AD noticed a really interesting detail in a promotional picture of the Wing Commander Movie that's been floating around for some time. It shows David Warner portraying Admiral Tolwyn in the film. Upon closer inspection, AD points out that Tolwyn's hand isn't just waving in the air. It appears to be accepting back his heirloom academy ring from Blair's gloved hand. In the final cut of the movie, Paladin is carrying around the handy trinket and uses it to convince Captain Sansky of his lofty connections. It's pictured again on Sansky's desk and again later on his finger during the Tiger Claw's jump sequence and ambush. And apparently in an earlier version of the film, Blair was to give it back. You can read more about the ring's backstory here.

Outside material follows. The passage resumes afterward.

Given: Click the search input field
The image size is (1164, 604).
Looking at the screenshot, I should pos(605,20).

Sansky reached into his breast pocket and produced the decoded disc. "So, I ask you, Mr. Taggart, what proof do you have that this is authentic?"
Taggart reached into his inner vest pocket and withdrew a small, shiny object. He tossed it to Sansky, who caught and quickly examined it. Between his fingers rested a gold class ring, its surfaces worn, its emerald dull. Sansky held it to the holograph's light and read the inscription: Annapolis Naval Academy, 1941. He closed his now-trembling hand over the ring and stared incredulously at Taggart. "How did you get this?"

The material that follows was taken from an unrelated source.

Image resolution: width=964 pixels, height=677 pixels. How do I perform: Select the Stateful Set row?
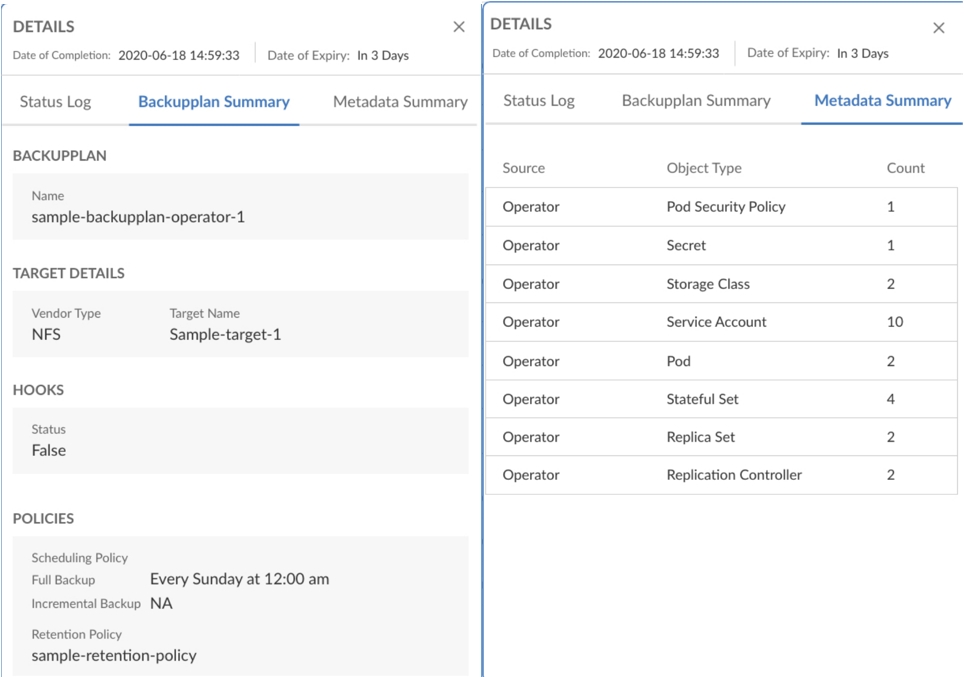pos(702,399)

"Tolwyn gave it to me eight months ago. He thought it might be useful in situations like getting a captain to follow his orders."
Swearing under his breath, Gerald watched Taggart plug numbers into the computer for a moment, then moved close to Sansky, out of Taggart's earshot. "Sir. This ring means nothing." He returned the antique to Sansky. "You shouldn't—"
"This ring has been in Tolwyn's family for sixteen generations. Any man who carries it has the admiral's full confidence."
"If it's real—which it may not be—then I can't believe Tolwyn gave it to a civilian."
"Believe it. He's done it before. This is the ring. And you have your orders. Prepare for jump."
As Gerald saluted and left, Sansky watched Taggart, wishing he could see past the man's mysteries. Sansky kept his own secrets carefully stowed, but he guessed that Taggart's cache far exceeded his. So be it. Life had become far more interesting. And dangerous.